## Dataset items
*** Block opens ***

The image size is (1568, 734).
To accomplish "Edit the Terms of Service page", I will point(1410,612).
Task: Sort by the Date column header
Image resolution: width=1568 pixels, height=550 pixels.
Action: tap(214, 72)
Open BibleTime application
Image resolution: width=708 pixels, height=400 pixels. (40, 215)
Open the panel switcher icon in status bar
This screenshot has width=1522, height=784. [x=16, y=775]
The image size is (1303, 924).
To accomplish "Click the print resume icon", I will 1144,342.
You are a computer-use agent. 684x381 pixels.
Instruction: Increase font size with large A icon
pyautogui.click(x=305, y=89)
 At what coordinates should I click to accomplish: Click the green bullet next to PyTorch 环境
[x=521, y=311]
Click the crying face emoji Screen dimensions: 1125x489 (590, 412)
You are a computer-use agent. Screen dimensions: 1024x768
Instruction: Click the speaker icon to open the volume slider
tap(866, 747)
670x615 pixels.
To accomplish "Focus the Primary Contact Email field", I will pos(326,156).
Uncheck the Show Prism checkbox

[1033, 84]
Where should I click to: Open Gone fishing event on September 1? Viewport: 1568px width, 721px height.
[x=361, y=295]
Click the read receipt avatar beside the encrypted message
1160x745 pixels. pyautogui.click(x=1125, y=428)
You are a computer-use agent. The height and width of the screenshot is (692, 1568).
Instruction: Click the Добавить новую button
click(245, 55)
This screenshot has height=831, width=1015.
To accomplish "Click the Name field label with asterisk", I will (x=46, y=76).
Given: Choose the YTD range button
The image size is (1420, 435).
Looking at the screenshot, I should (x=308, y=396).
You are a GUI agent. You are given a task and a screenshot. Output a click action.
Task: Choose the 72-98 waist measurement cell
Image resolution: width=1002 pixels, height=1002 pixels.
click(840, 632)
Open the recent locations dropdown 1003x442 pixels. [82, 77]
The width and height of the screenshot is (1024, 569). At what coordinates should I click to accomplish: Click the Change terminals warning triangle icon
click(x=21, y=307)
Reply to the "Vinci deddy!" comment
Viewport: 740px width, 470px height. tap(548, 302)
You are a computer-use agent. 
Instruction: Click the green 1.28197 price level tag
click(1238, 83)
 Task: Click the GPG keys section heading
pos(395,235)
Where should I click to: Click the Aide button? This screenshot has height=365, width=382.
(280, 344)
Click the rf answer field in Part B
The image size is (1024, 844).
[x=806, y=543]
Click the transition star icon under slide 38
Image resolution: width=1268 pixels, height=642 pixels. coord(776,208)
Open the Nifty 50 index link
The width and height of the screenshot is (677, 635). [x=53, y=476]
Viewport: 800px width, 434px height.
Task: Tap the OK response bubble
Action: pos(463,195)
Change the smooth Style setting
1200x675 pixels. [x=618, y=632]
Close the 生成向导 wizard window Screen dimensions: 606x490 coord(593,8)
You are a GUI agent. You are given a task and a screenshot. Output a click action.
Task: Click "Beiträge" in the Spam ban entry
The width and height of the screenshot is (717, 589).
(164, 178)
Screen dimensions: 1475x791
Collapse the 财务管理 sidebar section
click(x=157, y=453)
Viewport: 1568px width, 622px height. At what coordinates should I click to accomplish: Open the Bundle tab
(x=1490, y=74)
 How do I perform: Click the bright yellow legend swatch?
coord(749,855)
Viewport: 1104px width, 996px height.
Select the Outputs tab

*** Block closes ***

## Your objective
Return exactly the lines of the data, and only those, from the line with "Screen dimensions: 1475x791" through the last line, inclusive.

## Answer to this task
Screen dimensions: 1475x791
Collapse the 财务管理 sidebar section
click(x=157, y=453)
Viewport: 1568px width, 622px height. At what coordinates should I click to accomplish: Open the Bundle tab
(x=1490, y=74)
 How do I perform: Click the bright yellow legend swatch?
coord(749,855)
Viewport: 1104px width, 996px height.
Select the Outputs tab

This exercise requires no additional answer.